Proposed sentencing guidelines for firearms offences published

Draft guidelines for sentencing offenders for the most commonly sentenced firearms offences were published today in a consultation launched by the Sentencing Council.

The consultation is seeking the views of judges, magistrates and others interested in the sentencing of these offences on the proposals. The consultation runs from 9 October 2019 to 14 January 2020.

The aim of the guidelines, which will apply to adult offenders in England and Wales, is to ensure consistency in sentencing and appropriate sentence levels for the unlawful possession of firearms.

Firearms offences are serious. Some offences carry life imprisonment, some carry sentences of up to 10 years, and some require minimum sentences of five years, but there are currently no sentencing guidelines in the Crown Court and only one for use in magistrates’ courts.

There are eight draft guidelines covering the offences below under the Firearms Act 1968:

  • Possession, purchase or acquisition of a prohibited weapon or ammunition
  • Possession, purchase or acquisition of a firearm/ammunition/shotgun without a certificate
  • Possession of a firearm or ammunition by person with previous convictions prohibited from possessing a firearm or ammunition
  • Carrying a firearm in a public place
  • Possession of firearm with intent to endanger life
  • Possession of firearm or imitation firearm with intent to cause fear of violence
  • Use of firearm or imitation firearm to resist arrest/possession of firearm or imitation firearm while committing a Schedule 1 offence/carrying firearm or imitation firearm with criminal
  • Manufacture/sell or transfer/possess for sale or transfer/purchase or acquire for sale or transfer prohibited weapon or ammunition

Sentencing Council member Mrs Justice Maura McGowan said:

 “Offences involving firearms are taken very seriously by all courts. The legislation is complex and we know that judges and magistrates will welcome guidelines in this difficult area of sentencing.

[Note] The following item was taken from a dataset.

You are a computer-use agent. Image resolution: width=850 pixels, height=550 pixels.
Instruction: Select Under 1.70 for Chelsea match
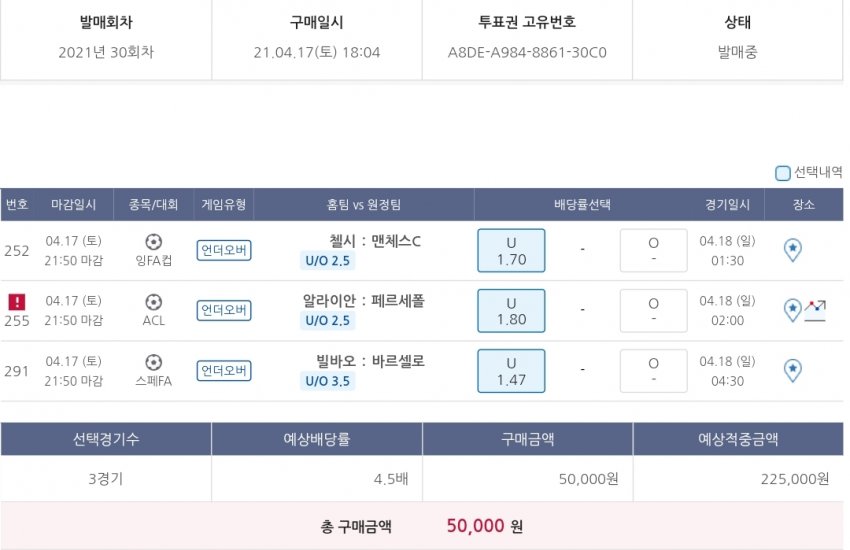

“These draft guidelines cover a range of offending relating to the possession, manufacturing and transferring of firearms and aim to provide a structured framework for courts to ensure a consistent approach to sentencing that meets the seriousness of the offending. We welcome views on the proposals.”

The firearms offences in the guidelines relate to matters such as possessing, carrying, making or transferring firearms only. Where a firearm is used to cause death or injury, other charges such as murder, attempted murder, or causing grievous bodily harm would be brought in addition to the firearms offence.

Notes to editors

  1. The guidelines cover the following offences in the Firearms Act 1968:

Offence

Maximum sentence

Possession, purchase or acquisition of a prohibited weapon or ammunition – sections 5(1), 5(1A);

10 years

Possession, purchase or acquisition of a firearm/ammunition/shotgun without a certificate – sections 1(1), 2(1);

Up to 7 years

Possession of a firearm or ammunition by person with previous convictions prohibited from possessing a firearm or ammunition – section 21(4), 21(5);

5 years

Carrying a firearm in a public place – section 19;

 

Up to 7 years depending on the type of weapon

Possession of firearm with intent to endanger life – section 16;

Life

Possession of firearm or imitation firearm with intent to cause fear of violence – section 16A;

10 years

Use of firearm or imitation firearm to resist arrest/possession of firearm or imitation firearm while committing a Schedule 1 offence/carrying firearm or imitation firearm with criminal intent – sections 17(1), 17(2), 18;

Life

Manufacture/sell or transfer/possess for sale or transfer/purchase or acquire for sale or transfer prohibited weapon or ammunition – section 5(2A)

Life

  1. Currently, there is only one sentencing guideline for firearms offences: that of carrying a firearm in a public place which is included in the Magistrates Courts Sentencing Guidelines (MCSG). There are no sentencing guidelines for firearms offences for use in the Crown Court.
  2. In the absence of sentencing guidelines courts rely on previous decisions of the Court of Appeal to give guidance on sentencing firearms cases.
  3. Firearms legislation is complex with 35 statutes governing the use of firearms as well as numerous pieces of secondary legislation.
  4. Sentencing guidelines must be followed, unless a judge or magistrate considers it is not in the interest of justice to do so. If a judge or magistrate believes that a guideline prevents the correct sentence from being given in an exceptional case, he or she can sentence outside of the guideline.
  5. Guidelines set sentencing ranges within the maximum for the offence as set out in current legislation. The guidelines are intended to reflect current sentencing practice for these offences.
  6. The Sentencing Council was established by Parliament to be an independent body, but accountable to Parliament for its work which is scrutinised by the Justice Select Committee. Justice Ministers are accountable to Parliament for the Sentencing Council’s effectiveness and efficiency, for its use of public funds and for protecting its independence. Judicial Council members are appointed by the Lord Chief Justice with the agreement of the Lord Chancellor. Non-judicial council members are appointed by the Lord Chancellor with the agreement of the Lord Chief Justice.